→ Study material
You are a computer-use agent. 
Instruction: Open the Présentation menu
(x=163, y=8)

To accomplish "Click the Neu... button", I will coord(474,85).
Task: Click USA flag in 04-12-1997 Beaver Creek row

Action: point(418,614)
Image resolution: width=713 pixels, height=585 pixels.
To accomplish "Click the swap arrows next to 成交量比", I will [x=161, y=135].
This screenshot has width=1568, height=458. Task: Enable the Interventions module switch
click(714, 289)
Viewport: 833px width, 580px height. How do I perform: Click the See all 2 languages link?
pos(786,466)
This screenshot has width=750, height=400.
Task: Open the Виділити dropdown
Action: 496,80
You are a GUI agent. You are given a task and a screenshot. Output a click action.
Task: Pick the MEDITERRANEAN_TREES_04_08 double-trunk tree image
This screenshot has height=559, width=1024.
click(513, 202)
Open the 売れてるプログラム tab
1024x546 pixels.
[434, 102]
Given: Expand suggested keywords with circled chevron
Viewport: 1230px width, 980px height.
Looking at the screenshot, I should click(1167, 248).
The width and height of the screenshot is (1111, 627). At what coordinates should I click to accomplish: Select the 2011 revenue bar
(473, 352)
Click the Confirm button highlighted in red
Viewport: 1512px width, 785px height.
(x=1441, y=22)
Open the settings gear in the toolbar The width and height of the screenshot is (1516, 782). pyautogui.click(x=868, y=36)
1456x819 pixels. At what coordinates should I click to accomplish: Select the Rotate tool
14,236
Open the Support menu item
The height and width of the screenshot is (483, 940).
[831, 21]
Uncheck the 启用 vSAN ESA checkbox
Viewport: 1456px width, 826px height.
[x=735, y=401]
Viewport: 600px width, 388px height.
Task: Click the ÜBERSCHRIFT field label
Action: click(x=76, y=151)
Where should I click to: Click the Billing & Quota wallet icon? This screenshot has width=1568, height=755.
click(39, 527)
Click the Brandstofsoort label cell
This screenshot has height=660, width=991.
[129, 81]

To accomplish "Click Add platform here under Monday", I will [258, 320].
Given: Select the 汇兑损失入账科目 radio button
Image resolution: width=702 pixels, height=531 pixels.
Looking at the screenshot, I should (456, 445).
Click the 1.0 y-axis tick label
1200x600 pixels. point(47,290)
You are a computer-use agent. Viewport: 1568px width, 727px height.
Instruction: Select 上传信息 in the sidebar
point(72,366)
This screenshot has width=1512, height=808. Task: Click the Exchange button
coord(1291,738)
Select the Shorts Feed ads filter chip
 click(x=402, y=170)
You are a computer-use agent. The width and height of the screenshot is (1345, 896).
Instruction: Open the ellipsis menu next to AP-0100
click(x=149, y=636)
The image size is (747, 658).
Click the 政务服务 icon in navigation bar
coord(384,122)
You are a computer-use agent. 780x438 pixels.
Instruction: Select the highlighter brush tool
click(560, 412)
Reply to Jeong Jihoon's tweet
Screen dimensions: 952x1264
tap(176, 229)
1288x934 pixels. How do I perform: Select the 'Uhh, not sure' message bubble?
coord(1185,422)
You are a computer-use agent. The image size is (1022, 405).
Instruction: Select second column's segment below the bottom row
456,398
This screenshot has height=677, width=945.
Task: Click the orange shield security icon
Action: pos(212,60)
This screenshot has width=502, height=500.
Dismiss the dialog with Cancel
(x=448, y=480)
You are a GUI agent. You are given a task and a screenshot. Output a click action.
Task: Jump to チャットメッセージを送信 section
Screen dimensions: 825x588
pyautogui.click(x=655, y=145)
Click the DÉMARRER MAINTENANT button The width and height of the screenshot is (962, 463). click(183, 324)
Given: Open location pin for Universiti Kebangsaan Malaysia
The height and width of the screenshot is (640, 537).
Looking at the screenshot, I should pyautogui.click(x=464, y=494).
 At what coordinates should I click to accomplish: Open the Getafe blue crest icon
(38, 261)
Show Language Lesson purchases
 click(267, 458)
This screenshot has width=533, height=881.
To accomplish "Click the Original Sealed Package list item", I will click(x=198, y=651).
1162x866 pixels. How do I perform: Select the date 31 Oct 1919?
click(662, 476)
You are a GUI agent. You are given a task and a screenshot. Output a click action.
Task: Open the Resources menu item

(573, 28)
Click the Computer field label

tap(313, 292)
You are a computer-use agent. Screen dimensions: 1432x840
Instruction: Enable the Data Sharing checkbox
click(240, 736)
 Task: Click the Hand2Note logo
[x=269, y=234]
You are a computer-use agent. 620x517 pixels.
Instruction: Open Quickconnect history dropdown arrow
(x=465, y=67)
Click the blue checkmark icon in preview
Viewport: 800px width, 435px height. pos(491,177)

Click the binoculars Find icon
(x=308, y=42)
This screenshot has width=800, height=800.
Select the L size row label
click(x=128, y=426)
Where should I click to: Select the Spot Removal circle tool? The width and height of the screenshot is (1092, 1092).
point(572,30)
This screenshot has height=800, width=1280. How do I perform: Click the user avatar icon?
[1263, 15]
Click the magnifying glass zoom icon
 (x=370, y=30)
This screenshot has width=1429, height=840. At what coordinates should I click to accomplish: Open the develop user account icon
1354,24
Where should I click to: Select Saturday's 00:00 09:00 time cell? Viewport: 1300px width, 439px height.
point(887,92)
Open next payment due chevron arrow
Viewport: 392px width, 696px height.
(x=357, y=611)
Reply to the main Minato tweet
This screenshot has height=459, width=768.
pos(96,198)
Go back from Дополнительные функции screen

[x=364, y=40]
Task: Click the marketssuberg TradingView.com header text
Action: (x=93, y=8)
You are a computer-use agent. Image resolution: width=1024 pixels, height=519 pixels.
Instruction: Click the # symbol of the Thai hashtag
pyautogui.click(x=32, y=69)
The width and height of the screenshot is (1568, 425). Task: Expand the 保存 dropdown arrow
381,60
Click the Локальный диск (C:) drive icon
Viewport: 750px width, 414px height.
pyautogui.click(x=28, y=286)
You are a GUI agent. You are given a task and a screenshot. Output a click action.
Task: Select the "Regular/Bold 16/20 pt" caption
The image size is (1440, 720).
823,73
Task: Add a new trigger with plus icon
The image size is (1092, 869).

→ Task description
For the word "will", return every line of the records that holds it.

→ Response area
To accomplish "Click the Neu... button", I will coord(474,85).
To accomplish "Click the swap arrows next to 成交量比", I will [x=161, y=135].
To accomplish "Click Add platform here under Monday", I will [258, 320].
To accomplish "Click the Original Sealed Package list item", I will click(x=198, y=651).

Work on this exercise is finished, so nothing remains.